> [DIRECTION]: Add 65 to every coordinate in the answers, and write out again the lines from the one with "You are a computer-use agent. Viewport: 349px" to the one with "(x=190, y=618)", both included. Keep the requests in those lines and leave everything else unchanged.

BEGIN DATASET EXTRACT

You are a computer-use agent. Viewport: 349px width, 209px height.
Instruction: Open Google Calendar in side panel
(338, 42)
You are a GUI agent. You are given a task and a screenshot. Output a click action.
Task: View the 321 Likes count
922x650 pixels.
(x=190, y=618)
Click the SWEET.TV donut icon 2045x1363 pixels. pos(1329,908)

END DATASET EXTRACT
BEGIN DATASET EXTRACT

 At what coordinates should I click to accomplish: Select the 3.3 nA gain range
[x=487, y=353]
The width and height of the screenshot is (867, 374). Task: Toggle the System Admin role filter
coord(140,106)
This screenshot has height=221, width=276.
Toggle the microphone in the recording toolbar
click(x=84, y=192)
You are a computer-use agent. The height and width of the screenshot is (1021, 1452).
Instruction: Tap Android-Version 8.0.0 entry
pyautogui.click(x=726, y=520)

END DATASET EXTRACT
BEGIN DATASET EXTRACT

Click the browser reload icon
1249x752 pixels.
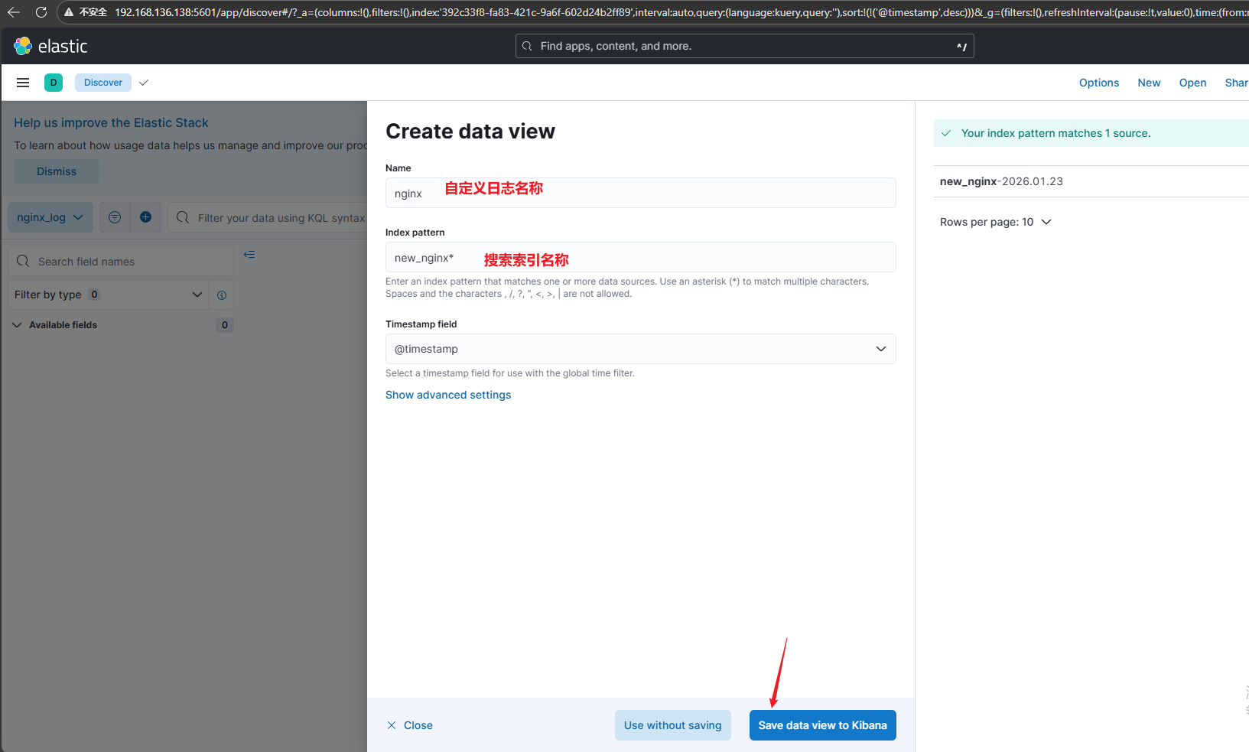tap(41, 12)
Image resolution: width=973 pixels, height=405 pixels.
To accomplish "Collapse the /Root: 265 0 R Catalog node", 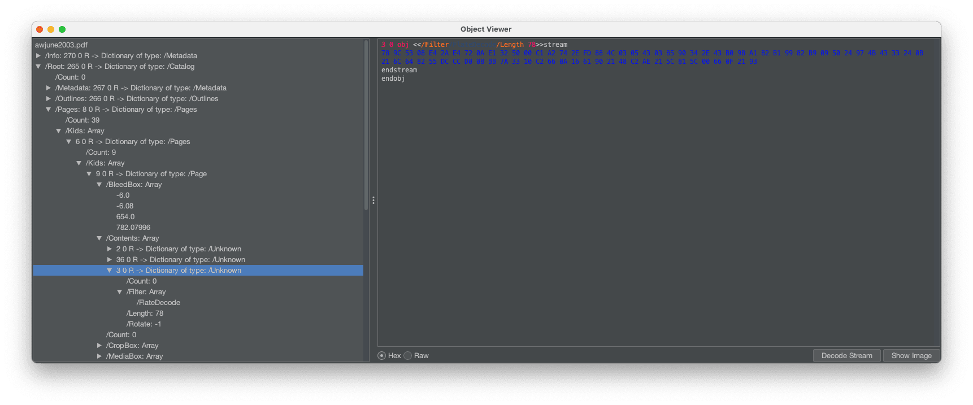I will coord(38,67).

END DATASET EXTRACT

> [RESPONSE FOR THIS EXERCISE]:
You are a computer-use agent. Viewport: 349px width, 209px height.
Instruction: Open Google Calendar in side panel
(403, 107)
You are a GUI agent. You are given a task and a screenshot. Output a click action.
Task: View the 321 Likes count
922x650 pixels.
(x=255, y=683)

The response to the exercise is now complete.